August 19, 2009

WoW Patch 3.2.2 and the Great FoK Nerf

If you haven't read the WoW Patch 3.2.2 notes yet, go and check out! Rogues actually received a few changes this time (a deviation from the norm), and all 3 are nerfs across the board. One is a fairly innocuous change to Honor Among Thieves, which has actually be functioning incorrectly for the past few months. The other two are sweeping nerfs to Fan of Knives: directly by reducing the damage done by 30%, and indirectly by removing the Interruption effect from Throwing Specialization.

While I am sure we will be feeling the loss on trash pulls in late-night Ulduar runs, the fact is that there's no trash in Trial of the Crusader anyway. Rogues do bring some pretty potent AoE to the table, but I believe that as long as our single target DPS remains intact, we'll still find ourselves with dedicated raid slots. The loss of FoK interruptions will really only be a hit on fights like Yogg-Saron hard mode, and other niche cases. Ghostcrawler even acknowledged the nerf, admitting that if a fight became too hard without Throwing Specialization and Fan of Knives' intricate synergy, they'd nerf it to accommodate.

AoE DPS is a perk, not a feature. I have felt like our AoE DPS has been insanely good, especially when used properly (two instant-damage poisons, two slow weapons). I'm honestly not surprised to see it being curtailed a little bit. We're still going to be potent when using FoK, but we'll have to wait until it's a true AoE situation, with 3-4 mobs that need to be taken out. Right now, FoK is so strong that there's not much pushing it all the time. After the patch, we'll have to actually make the decision of whether the AoE is worth using FoK, or whether or not to just continue single-target DPS.

I've been talking about the dominance (and sillyness) of the 'FoK spec', in which a Rogue specs into Throwing Specialization and rules the 5v5 arena by spamming FoK at every available opportunity. Between the FoK interrupts and the illegal interruption macro floating around, Rogues had become pretty powerful at locking down casters completely. The removal of Throwing Spec's interruption was necessary, though I will be sad to see it go. It was really a great ability that gave us a really unique niche in the PvE world, but I can agree there's no way to balance it in PvP.

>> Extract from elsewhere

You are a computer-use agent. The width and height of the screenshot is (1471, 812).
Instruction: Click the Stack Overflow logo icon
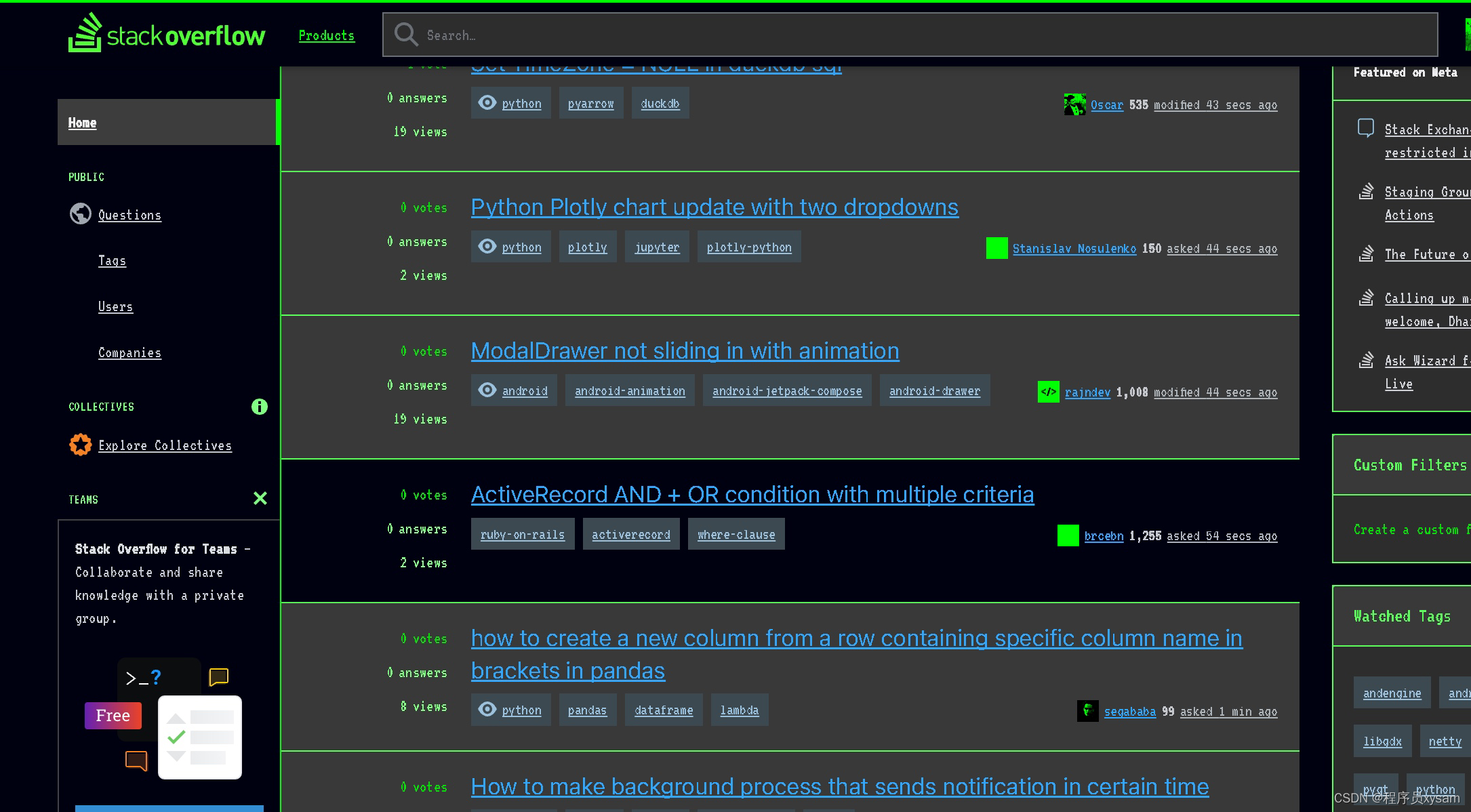point(85,33)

The HaT change, on the other hand, was simply an adjustment to force the spell to work as intended. Limiting it to a single Combo Point per second makes its DPS far more reliable and easier to model, and as our party members' crit rate skyrockets with better and better gear, HaT is now incapable of exploding into new DPS territory overnight. It's a nerf to Subtlety PvE, though Blizzard has already expressed that they have no immediate interest in making Subtlety viable. As long as Mutilate and Combat both remain viable, I don't think that Sub is going to see any sweeping changes.

Ghostcrawler recently talked about Mages having two viable PvE specs after wow patch 3.2.2: fire and arcane. He mentions that frost is not going to be revamped any time soon. I look at this as writing on the wall, Rogues have two viable PvE specs (and pretty different ones at that), and so asking for a third is really reaching for the stars. I will be attending BlizzCon (and I'll be at the reader meetup) and I'll be sure to ask GC and the crew what their plans for Rogues are in the future.

All-in-all, I am okay with the changes we're seeing in wow patch 3.2.2. If I really, really want my trash DPS to scream, I have the option of swapping in the Fan of Knives glyph real quick. And if I really, really wanted to play Subtlety PvE, I'd have to accept that I was making poor PvE talent choices. Our bread and butter role, single target DPS, was completely untouched. We can let the Mages and Warlocks take care of Arthas' waves and waves of undead drones. We've got a higher calling, to stab our daggers and smash our maces so far into the Lich King's face that he cries for his mommy.